In vitro capture and characterization of embryonic rosette-stage pluripotency between naive and primed states (II, single-cell RNA-Seq data)

Naive pluripotent cells in the implanting mouse blastocyst generate a rosette structure before undergoing lumenogenesis to form the egg cylinder. Simultaneously, they acquire primed pluripotency, the ability to differentiate into the primary germ layers. The existence of discrete intermediate pluripotent states during this transition has not been demonstrated. We identify here a distinct rosette pluripotent state, defined by co-expression of naive factors with transcription factor OTX2. Downregulation of WNT signals in the blastocyst drives transition into rosette pluripotency by inducing OTX2. The rosette then activates MEK signals that induce lumenogenesis and drive progression to primed pluripotency. Consequently, combined WNT and MEK inhibition supports rosette-like stem cells (RSCs), a self-renewing naive-primed intermediate. RSCs gain a unique epigenome that includes erasure of constitutive heterochromatin and bivalent marking of primed pluripotency genes.

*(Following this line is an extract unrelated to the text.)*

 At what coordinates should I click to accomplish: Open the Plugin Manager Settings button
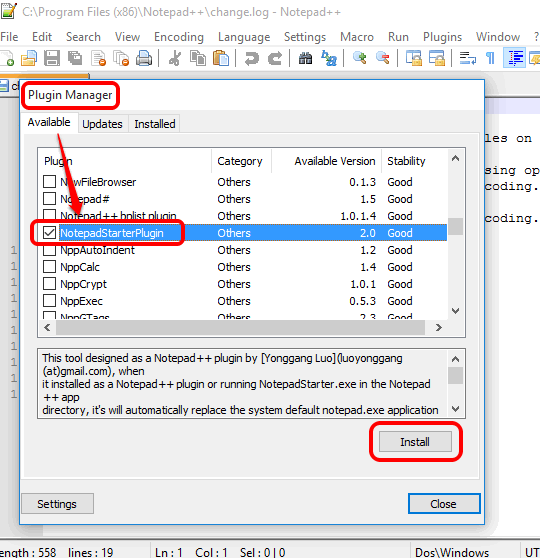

Notwithstanding this primed chromatin landscape, WNT induces reversion to naive pluripotency. The rosette is therefore a reversible pluripotent intermediate where control over pluripotency progression and morphogenesis pivots from WNT to MEK signals. Overall design: Mouse embryonic stem cells were differentiated towards rosette- and primed pluripotency and sorted into 384-well plates. Afterwards, single-cell transcriptome profiles were obtained using SORT-seq (Muraro, M.J. et al. A Single-Cell Transcriptome Atlas of the Human Pancreas. Cell Syst 3, 385-394 e383 (2016)).